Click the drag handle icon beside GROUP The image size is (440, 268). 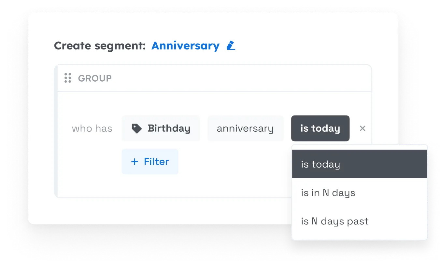(x=68, y=78)
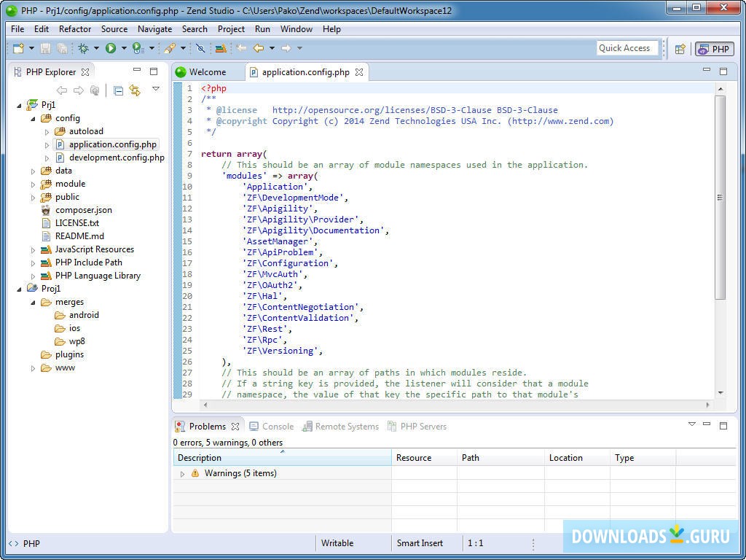Expand the Warnings (5 items) row

click(x=182, y=474)
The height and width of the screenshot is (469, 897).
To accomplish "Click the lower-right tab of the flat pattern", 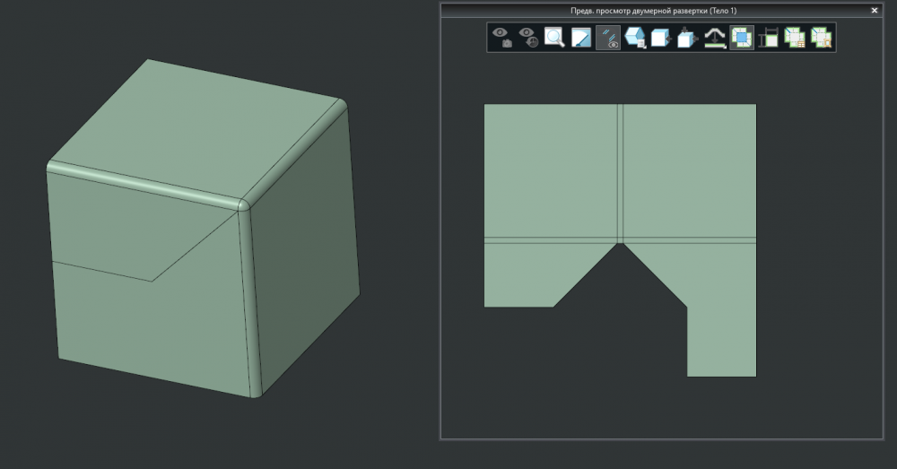I will [721, 341].
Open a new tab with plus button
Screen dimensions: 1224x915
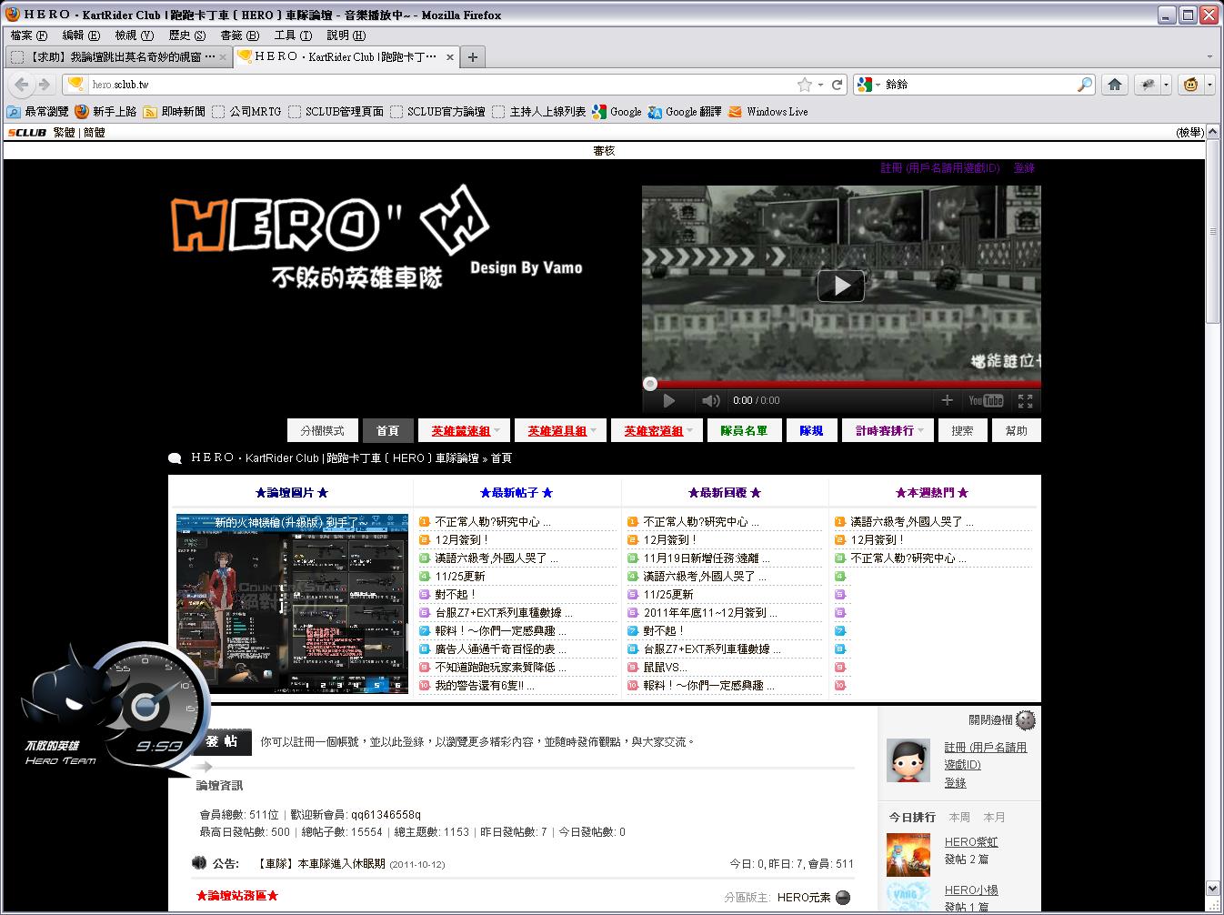(472, 56)
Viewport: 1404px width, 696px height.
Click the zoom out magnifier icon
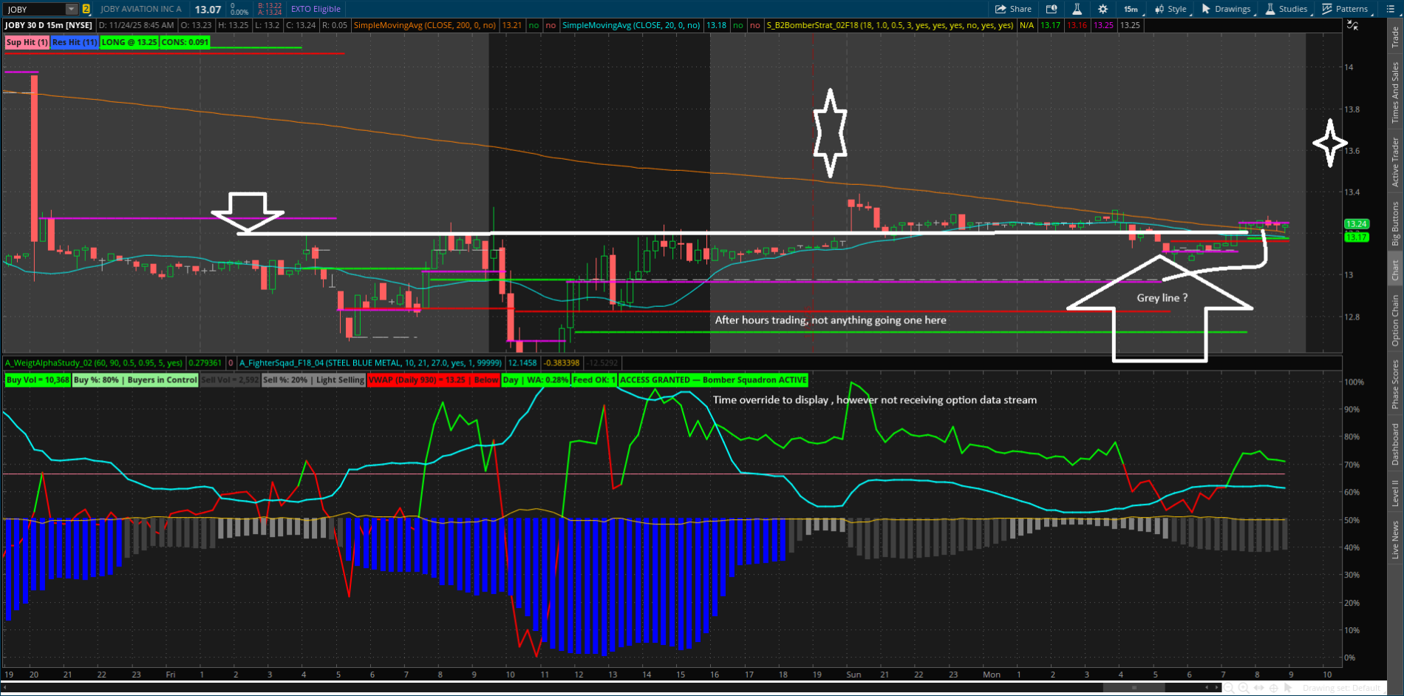pos(1228,688)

**WORK TO BE COMPLETED:** Your answer should be one number: how many lines above contain "width".

**WRITTEN RESPONSE:** 2